İNSANLARI DİNLEMEK, DUYMAK, ANLAMAK ve YAŞAM KALİTESİ

İNSANLARI DİNLEMEK NEDEN BU KADAR ZOR?
Neden İyi Dinleyiciler Değilizdir ?
Nasıl daha iyi dinleyiciler olabiliriz ?
SAPTAMA
“Hayat”, aşırı indirgeyici bir çerçeveyle; Doğduğumuz andan itibaren başlayan ve ölene kadar süren “Yaşamımızı hayal ettiğimiz şekle sokma çabası” olarak özetlenebilir.
Yaşamımız boyunca sürekli DAHA İYİ şartlar peşinde koşar ve elimizdekileri kaybetmemeyi hedefleriz.
Sosyal varlıklar olduğumuz için başarı ve mutluluğumuz büyük oranda başkalarıyla yürüttüğümüz ilişkilerin kalitesiyle şekillenir. (iş ilişkileri, arkadaşlıklar, evlilik, çocuklarımızla olan ilişkimiz vb)
İlişkilerimizin kalitesini birbirimize duyduğumuz güven, bu güveni de birbirimizi anlamak pekiştirir.

PROBLEM
Doğamız gereği hayatta kalmak için başkalarına ihtiyacımız vardır.
İyi dinleyiciler olmadan birbirimizi bütünüyle anlayamaz, iş yaşamında da özel yaşamda da potansiyelimiz olan yaşam kalitesini tecrübe edemeyiz.
Düşünecek olursak yediğimiz içtiğimiz şeylerden tutun da , işe giderken bindiğimiz araçtan, işimizi yapmak için kullandığımız bilgisayara kadar etrafımızda gördüğümüz her şeyi başkalarının katkısıyla elde ederiz.

Bu anlamda başarı ve mutluluk için başkalarıyla kurduğumuz ilişkilerin sağlam ve güvene dayalı olması önemli bir faktördür diyebiliriz.
Güvene dayalı ilişkilerin inşa edilebilmesi için de en önemli yetkinlik İLETİŞİM dir diyebiliriz.
İLETİŞİMİN YARISI
İletişimin yarısını kendini ifade etmek ve diğer yarısını da başkalarını anlamak olarak kabaca ikiye ayıracak olursak, başkalarını anlamanın en önemli unsuru iyi bir DİNLEYİCİ olmaktır yani insanları dinlemektir diyebiliriz.
Makalenin ana fikrini işaret etmeden önce “NEDEN İYİ DİNLEYİCİLER DEĞİLİZDİR?” Sorusuna odaklanalım.
NEDEN İYİ DİNLEYİCİLER OLAMADIĞIMIZLA ilgili iki teori işaret etmek istiyorum.

Birincisi Alfred Adlerin “ÜSTÜNLÜK ÇABASI” diyerek işaret ettiği bir benlik oluşumu modeli.
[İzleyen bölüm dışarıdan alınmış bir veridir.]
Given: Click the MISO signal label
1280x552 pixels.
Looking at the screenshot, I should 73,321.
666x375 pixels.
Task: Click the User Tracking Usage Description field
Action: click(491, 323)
Modele göre zayıf ve hayatta kalmak için anne babasının bakımına muhtaç bir bebek yaşamı anlamaya başladığında önce anne ve babası gibi üstün varlıklara benzemek ister daha sonra da ömrü boyunca bitmeyecek bir ÜSTÜNLÜK KURMA çabası içerisine girer. İyi bir dinleyici olmak için öncelikle bu, derinde yatan güdünün iletişimimizi nasıl etkilediğini düşünmemiz önemli gibi gözüküyor.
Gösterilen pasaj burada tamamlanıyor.